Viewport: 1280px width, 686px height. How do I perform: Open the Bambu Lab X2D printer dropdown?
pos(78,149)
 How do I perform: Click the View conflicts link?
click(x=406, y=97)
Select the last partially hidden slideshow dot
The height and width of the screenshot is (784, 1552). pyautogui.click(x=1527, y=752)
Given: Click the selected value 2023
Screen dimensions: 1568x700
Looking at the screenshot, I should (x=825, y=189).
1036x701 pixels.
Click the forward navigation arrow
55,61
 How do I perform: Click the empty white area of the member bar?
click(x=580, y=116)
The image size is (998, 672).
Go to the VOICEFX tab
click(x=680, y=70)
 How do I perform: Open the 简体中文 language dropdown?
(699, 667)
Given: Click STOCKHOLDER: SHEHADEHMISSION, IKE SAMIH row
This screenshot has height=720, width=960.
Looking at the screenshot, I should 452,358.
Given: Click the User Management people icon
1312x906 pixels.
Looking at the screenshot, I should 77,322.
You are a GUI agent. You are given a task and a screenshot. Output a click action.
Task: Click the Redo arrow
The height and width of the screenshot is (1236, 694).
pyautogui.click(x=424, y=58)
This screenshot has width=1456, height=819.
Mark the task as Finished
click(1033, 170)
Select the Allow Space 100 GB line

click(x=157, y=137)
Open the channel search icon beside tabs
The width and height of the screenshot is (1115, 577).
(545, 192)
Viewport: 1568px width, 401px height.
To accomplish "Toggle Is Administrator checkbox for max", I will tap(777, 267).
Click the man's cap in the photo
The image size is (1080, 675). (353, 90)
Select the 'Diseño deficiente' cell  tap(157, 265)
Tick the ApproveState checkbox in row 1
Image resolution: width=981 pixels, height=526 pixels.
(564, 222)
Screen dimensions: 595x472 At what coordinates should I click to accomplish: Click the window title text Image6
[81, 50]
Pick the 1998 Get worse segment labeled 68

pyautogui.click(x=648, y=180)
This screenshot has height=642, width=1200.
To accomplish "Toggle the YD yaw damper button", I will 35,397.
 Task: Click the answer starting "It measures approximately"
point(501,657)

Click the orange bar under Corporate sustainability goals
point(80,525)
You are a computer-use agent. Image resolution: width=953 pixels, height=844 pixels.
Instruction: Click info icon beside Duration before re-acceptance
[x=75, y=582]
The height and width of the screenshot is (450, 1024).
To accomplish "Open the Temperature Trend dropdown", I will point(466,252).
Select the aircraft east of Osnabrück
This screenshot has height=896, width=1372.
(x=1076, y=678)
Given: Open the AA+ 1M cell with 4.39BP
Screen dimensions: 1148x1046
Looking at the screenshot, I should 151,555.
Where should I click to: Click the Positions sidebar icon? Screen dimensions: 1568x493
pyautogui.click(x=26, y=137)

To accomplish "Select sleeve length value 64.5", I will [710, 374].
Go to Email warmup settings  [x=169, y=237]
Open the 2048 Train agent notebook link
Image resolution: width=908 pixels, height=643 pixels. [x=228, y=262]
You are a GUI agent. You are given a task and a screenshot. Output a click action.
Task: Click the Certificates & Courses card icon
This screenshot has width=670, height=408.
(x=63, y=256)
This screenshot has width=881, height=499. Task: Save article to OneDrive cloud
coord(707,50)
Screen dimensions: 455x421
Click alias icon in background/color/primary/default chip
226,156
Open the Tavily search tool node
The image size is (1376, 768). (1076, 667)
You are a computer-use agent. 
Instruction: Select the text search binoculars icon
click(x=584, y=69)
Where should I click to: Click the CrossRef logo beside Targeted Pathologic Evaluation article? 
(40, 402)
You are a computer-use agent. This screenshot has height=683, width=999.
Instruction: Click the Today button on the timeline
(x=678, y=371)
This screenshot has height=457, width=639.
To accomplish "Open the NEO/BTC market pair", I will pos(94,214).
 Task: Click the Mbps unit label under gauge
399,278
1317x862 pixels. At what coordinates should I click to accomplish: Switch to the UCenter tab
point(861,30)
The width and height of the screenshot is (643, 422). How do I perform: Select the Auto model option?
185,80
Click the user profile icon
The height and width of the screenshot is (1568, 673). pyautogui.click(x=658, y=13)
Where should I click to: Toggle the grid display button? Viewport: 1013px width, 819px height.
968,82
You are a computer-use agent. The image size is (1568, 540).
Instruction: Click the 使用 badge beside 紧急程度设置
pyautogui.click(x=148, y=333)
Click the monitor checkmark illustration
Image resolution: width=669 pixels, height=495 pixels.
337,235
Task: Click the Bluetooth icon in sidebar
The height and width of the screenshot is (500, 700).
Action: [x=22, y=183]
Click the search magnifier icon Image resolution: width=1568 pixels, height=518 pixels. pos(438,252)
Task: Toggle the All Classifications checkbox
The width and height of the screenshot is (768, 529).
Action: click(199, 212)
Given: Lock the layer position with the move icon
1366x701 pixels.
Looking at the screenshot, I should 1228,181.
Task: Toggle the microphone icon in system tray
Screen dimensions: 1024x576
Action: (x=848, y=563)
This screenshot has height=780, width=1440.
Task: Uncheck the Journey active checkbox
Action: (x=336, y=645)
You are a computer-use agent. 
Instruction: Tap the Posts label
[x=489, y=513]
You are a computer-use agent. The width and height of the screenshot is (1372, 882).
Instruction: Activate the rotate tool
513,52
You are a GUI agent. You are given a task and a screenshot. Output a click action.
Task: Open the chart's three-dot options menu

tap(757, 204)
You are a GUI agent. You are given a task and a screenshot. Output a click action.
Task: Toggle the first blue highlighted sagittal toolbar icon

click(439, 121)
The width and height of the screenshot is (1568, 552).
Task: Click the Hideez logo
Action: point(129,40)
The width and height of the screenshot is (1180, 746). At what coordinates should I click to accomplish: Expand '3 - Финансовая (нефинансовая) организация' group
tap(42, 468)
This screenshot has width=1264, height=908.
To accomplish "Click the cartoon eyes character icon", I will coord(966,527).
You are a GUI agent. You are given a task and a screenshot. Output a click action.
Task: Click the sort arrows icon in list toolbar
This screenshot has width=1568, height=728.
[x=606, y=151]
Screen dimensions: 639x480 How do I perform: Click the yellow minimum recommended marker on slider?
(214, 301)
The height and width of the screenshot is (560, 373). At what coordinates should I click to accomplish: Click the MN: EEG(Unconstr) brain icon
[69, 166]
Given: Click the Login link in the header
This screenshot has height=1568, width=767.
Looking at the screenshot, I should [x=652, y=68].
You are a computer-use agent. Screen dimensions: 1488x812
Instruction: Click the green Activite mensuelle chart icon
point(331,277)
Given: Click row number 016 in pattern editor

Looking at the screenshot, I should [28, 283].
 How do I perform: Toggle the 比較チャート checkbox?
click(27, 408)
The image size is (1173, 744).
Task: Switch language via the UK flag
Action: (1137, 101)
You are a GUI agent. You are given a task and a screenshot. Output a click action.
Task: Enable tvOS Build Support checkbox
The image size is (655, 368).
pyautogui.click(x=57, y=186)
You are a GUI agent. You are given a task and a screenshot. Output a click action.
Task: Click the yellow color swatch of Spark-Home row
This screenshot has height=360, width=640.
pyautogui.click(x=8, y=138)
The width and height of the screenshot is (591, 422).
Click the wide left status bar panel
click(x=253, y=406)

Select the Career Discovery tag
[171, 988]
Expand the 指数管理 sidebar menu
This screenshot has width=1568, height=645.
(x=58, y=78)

Your assignment: Your answer must consist solely of the lines above between the line holding "Task: Click the sort" and the line holding "Given: Click the Login link in the header", inclusive, copied exactly.

Your solution:
Task: Click the sort arrows icon in list toolbar
This screenshot has width=1568, height=728.
[x=606, y=151]
Screen dimensions: 639x480 How do I perform: Click the yellow minimum recommended marker on slider?
(214, 301)
The height and width of the screenshot is (560, 373). At what coordinates should I click to accomplish: Click the MN: EEG(Unconstr) brain icon
[69, 166]
Given: Click the Login link in the header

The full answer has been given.